E é aí que a gente entende a importância da aparição daqueles cabeludos "inofensivos" num show há cinqüenta anos (e os porquês de ainda estarmos falando desses caras tanto tempo depois).
Naquele 9 de fevereiro de 1964, os Beatles, supostos exemplos do bom-mocismo, chutaram, como ninguém, as portas do bom-mocismo, da ditadura do bom gosto e da “arte séria”, e espanaram essa estória do jovem ser uma simples versão-miniatura dos mais velhos, cantando para 73 milhões - e de quebra, para o mundo inteiro - a seguinte mensagem: "A JUVENTUDE NÃO É UM SIMPLES PRÓLOGO!"

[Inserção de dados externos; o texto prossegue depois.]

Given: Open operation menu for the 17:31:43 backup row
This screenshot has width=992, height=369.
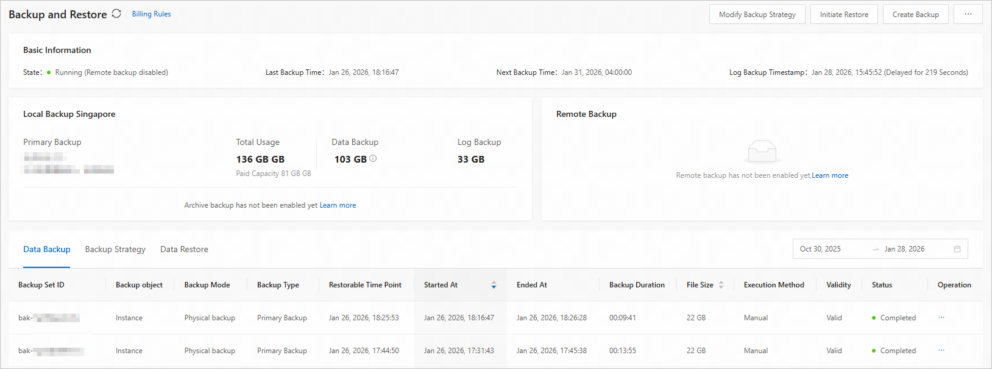Looking at the screenshot, I should click(941, 351).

Então, dito tudo isso, se você ainda se pergunta o porquê de tanto blábláblá em torno desses Beatles e desse tal dia 9 de fevereiro de cinqüenta anos atrás, só posso dizer o seguinte: aquela transmissão histórica daqueles caras bobo-alegres, balançando as perucas e cantando Ié-Ié-Ié, causando um frenesi quase sexual nas meninas, foi “apenas” o futuro metendo o pé na porta, fazendo de 1964 o primeiro ano do resto de nossas vidas.
E talvez, apenas talvez, isso ainda tenha alguma importância histórica, num mundo de assuntos tão mais importantes...
Domingo, 08 da noite, 09 de fevereiro de 2014.